The initial treatment involves stretching exercises and rehabilitation. Stretches should be held for at least 30 to 60 s, and patients should be counseled to stretch twice daily. First-line pharmacologic options to manage spasticity include baclofen, tizanidine, or gabapentin, in addition to physiatry consultation or physical therapy. Second-line pharmacologic options include diazepam or dantrolene. For spasticity that is not generalized or that is considered local, botulism toxin injections and intrathecal baclofen pumps are treatment options [29][39]. Nabiximols are also safe to use to manage spasticity in patients that failed other treatments [30][31][40,41].

2.9. Gait Impairment

Gait impairment in MS is multifactorial and includes spasticity, weakness, fatigue, and sensory dysfunction. The pillar of gait impairment management is physical and occupational therapy. Dalfampridine is the main pharmacologic therapy to improve walking in MS (and the only Food and Drug Administration-approved treatment) in approximately one-third of patients [32][42]. The 25-foot walk test should be performed before and several weeks after starting the medication.
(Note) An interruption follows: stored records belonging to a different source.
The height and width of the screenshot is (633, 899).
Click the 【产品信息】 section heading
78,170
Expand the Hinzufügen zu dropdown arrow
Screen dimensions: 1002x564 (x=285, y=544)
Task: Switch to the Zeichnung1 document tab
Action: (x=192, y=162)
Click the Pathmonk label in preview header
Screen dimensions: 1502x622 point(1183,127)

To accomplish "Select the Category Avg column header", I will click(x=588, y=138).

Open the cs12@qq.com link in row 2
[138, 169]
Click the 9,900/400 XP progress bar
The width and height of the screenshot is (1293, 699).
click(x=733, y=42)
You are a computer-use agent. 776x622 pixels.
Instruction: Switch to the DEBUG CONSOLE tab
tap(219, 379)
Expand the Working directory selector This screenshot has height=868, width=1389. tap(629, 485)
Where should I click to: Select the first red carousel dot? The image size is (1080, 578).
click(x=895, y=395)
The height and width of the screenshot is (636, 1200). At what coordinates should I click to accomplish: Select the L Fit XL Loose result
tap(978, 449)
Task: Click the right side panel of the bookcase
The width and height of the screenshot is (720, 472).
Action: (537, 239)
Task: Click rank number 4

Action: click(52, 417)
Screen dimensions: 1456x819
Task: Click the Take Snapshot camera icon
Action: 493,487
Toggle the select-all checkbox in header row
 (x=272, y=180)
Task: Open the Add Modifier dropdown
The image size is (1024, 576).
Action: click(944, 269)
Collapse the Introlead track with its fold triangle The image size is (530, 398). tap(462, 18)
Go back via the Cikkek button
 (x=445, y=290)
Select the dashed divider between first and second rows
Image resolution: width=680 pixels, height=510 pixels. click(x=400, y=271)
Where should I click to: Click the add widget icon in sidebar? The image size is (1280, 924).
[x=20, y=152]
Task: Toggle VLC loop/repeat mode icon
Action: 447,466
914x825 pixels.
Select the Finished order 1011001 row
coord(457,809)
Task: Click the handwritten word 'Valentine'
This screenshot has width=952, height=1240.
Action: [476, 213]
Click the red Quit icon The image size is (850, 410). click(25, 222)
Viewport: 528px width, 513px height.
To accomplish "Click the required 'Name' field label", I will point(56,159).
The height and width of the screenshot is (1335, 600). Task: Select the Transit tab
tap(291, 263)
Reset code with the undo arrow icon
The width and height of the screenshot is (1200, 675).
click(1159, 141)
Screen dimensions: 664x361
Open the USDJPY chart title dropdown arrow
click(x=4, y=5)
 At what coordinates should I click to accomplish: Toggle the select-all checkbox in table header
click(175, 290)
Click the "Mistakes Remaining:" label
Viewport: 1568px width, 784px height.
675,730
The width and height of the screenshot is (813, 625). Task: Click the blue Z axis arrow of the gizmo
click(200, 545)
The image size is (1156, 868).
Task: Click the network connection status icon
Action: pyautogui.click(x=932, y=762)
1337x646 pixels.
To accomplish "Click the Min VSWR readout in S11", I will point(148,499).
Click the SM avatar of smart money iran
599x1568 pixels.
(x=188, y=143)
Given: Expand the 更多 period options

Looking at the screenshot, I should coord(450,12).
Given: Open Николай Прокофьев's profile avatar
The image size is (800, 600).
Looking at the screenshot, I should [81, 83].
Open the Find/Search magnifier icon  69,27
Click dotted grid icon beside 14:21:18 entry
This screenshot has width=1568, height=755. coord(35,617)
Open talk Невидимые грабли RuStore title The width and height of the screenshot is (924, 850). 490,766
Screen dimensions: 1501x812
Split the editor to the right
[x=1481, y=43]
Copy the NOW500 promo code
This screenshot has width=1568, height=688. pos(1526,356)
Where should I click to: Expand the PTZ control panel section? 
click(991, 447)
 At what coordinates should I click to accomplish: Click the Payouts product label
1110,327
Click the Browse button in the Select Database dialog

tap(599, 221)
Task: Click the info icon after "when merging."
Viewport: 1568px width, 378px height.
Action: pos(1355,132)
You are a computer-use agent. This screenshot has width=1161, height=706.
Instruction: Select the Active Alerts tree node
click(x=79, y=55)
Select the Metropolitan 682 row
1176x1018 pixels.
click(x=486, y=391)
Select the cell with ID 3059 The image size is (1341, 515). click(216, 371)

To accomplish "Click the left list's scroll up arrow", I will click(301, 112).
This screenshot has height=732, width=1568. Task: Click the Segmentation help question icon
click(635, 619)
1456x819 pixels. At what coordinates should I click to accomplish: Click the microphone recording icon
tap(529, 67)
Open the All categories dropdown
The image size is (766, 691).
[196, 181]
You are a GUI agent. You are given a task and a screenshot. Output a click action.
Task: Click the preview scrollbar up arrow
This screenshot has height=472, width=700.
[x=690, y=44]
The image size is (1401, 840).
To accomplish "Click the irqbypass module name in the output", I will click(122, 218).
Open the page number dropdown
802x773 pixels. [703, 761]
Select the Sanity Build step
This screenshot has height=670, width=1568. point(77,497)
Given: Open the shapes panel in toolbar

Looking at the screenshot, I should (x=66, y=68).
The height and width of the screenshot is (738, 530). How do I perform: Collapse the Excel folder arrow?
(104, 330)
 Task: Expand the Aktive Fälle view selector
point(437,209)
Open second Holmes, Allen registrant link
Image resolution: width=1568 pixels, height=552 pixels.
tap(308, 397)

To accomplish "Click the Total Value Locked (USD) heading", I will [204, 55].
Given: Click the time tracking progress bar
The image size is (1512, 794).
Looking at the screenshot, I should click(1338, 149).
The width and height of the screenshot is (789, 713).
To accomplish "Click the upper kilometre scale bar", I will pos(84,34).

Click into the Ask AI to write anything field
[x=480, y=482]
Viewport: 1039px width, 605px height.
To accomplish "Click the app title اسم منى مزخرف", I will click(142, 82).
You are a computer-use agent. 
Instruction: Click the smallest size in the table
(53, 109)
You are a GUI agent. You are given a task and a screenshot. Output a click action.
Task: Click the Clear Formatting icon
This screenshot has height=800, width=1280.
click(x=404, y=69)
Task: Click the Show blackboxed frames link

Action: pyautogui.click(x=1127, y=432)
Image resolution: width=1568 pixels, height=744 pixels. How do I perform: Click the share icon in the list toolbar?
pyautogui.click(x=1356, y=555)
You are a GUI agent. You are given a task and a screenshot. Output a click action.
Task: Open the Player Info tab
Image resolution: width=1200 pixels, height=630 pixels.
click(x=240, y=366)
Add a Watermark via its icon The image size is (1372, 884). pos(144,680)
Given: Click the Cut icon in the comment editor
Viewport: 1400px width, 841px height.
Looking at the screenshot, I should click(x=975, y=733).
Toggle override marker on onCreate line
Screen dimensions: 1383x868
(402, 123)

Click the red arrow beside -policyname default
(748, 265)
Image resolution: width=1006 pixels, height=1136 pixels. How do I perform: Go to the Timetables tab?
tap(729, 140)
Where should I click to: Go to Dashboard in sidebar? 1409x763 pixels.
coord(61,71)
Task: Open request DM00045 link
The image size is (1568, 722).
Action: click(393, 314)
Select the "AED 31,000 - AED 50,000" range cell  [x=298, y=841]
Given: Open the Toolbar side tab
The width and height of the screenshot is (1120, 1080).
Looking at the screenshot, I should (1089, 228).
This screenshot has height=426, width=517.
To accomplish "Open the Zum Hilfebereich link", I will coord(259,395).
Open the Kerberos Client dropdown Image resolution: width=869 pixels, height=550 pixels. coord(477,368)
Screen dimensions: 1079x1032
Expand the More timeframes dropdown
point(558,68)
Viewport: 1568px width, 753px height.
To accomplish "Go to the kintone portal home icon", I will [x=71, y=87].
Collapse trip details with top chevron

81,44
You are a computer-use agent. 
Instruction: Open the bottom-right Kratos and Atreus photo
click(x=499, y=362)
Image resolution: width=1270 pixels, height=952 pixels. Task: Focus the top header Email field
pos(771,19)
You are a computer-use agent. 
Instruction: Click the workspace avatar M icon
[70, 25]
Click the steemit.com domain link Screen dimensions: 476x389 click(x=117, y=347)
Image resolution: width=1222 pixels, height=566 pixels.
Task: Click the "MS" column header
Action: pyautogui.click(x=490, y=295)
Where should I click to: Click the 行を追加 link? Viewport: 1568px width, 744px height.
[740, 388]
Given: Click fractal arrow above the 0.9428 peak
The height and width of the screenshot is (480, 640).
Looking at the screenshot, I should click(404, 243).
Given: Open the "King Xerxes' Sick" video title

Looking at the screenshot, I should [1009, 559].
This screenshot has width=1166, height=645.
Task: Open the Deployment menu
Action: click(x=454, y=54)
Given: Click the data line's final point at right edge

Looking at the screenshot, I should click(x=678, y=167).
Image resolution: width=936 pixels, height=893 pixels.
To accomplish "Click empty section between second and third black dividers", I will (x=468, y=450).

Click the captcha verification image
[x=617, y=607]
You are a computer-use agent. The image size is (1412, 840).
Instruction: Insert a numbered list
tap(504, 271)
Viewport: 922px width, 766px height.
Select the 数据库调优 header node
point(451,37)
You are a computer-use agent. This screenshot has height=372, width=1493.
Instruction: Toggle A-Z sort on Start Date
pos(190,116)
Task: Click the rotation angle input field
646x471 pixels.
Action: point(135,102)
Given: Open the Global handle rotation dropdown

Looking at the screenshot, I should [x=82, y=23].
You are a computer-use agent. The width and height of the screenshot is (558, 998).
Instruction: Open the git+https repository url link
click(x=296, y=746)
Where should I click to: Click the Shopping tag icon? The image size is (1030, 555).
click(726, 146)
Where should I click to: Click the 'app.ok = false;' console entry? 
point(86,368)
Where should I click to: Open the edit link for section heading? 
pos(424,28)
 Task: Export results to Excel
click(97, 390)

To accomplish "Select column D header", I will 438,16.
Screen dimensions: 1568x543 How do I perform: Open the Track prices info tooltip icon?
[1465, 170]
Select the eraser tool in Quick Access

Dalfampridine should be discontinued after a 4-week trial if there is no improvement in the 25-foot walk test.

2.10. Dysphagia

It is estimated that around 30–40% of MS patients suffer from Dysphagia or difficulty swallowing [33][43]. It could appear in adults with mild disability levels (EDSS 2-3) and is more prevalent in patients who are moderately or severely impaired (EDSS 8-9) [34][44]. Given the risk of aspiration pneumonia [35][45], an appropriate assessment of dysphagia through history-taking is necessary [36][46]. Video fluoroscopy or fiberoptic endoscopic assessment of swallowing is often used for definitive diagnosis [37][47]. Management of dysphagia requires the cooperation of a multidisciplinary team, including neurologists, nurses, speech and occupational therapists, otolaryngologists, and dieticians, to ensure adequate and safe nutrition.